Hello, darkness. I think I’d like to hang out with you, too.

Monday, December 13, 2010

2010?

Got a new short story up at Short, Fast, and Deadly called "American Hubris." The theme for this week's issue is "The Year in Review." When I thought of 2010, three images came to mind. Oil, flashing computer screens, and people being self-centered dicks. Let's see if all that comes through. The dick part probably will.

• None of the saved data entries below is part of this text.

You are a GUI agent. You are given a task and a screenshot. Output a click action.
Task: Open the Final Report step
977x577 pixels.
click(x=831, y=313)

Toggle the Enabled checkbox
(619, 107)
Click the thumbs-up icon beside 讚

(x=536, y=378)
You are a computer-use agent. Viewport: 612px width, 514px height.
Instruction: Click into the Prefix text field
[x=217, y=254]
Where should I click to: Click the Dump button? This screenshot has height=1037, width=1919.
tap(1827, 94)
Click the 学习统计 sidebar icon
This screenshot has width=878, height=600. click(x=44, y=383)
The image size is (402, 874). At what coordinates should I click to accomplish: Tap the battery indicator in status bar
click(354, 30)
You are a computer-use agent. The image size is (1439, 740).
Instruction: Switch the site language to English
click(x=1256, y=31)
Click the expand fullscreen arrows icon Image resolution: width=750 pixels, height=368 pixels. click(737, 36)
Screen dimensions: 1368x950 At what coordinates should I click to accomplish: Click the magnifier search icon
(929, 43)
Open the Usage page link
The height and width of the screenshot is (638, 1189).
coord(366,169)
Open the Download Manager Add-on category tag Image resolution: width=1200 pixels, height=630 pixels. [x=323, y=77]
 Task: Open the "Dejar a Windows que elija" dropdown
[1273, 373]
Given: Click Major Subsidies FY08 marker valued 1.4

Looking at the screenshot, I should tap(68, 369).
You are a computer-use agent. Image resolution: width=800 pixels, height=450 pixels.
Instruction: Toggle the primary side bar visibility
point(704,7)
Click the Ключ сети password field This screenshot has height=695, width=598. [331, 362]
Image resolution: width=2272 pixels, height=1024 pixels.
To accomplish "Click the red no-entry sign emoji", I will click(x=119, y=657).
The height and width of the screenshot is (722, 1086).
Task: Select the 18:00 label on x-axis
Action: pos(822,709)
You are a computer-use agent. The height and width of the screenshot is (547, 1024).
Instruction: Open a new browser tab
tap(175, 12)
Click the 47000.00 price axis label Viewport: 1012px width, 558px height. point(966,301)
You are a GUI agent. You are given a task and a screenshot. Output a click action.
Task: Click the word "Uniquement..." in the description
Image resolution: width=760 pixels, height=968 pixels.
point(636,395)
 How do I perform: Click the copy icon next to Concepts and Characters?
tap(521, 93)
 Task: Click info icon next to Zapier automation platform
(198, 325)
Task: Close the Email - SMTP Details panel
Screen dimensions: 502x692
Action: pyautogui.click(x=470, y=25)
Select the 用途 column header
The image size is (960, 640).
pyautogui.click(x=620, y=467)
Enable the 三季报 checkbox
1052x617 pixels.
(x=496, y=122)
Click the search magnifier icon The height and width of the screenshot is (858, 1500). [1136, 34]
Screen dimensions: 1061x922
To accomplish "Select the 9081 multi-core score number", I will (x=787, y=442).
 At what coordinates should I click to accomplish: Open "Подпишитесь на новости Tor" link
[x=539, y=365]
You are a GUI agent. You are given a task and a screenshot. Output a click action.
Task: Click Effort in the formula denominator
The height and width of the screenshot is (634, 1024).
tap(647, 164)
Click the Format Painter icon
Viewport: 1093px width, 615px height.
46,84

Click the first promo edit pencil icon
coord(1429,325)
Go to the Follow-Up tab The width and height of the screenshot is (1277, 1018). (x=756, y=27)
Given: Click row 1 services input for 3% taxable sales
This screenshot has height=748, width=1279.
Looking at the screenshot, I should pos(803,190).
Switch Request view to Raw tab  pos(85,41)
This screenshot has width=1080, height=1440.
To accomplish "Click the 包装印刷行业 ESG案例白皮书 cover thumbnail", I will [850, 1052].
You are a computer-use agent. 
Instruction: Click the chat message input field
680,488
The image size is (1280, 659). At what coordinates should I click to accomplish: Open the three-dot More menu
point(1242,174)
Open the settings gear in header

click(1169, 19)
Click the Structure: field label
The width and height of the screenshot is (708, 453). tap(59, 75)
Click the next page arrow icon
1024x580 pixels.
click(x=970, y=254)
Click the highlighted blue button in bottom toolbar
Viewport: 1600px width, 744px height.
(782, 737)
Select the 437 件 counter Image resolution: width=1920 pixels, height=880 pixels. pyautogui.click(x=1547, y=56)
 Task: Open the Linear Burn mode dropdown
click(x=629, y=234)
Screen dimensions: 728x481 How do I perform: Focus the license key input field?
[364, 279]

Wednesday, December 8, 2010

Four Poems


*
the bottle makes its slow trek
across the table
and I let it fall
quietly to the floor


*
chewing gum, popping it loudly
iPod static

I thought I might kill him


*
we waited
in her bedroom,

smoking


*
trucks, black trucks

bellowing across the shit-towns
bearing loads


Don't Look At The Cameras!!!


I've got a new review/essay up at The Brooklyn Rail. Check it out. In it, I detail why David Bajo's newest book "Panopticon" isn't the best thing I've read this year, but why it also freaked the shit out of me. It's all about surveillance cameras and how sinister nerds can basically steal your life and make a twisted movie out of it. I did some research and found out that not only is the technology very real, it's probably happening to you, to me, to the guy on the subway with two different sneakers, right NOW. The world is quickly becoming like Minority Report. Oh well, 2012 is coming up. Can't get too much worse before then, right?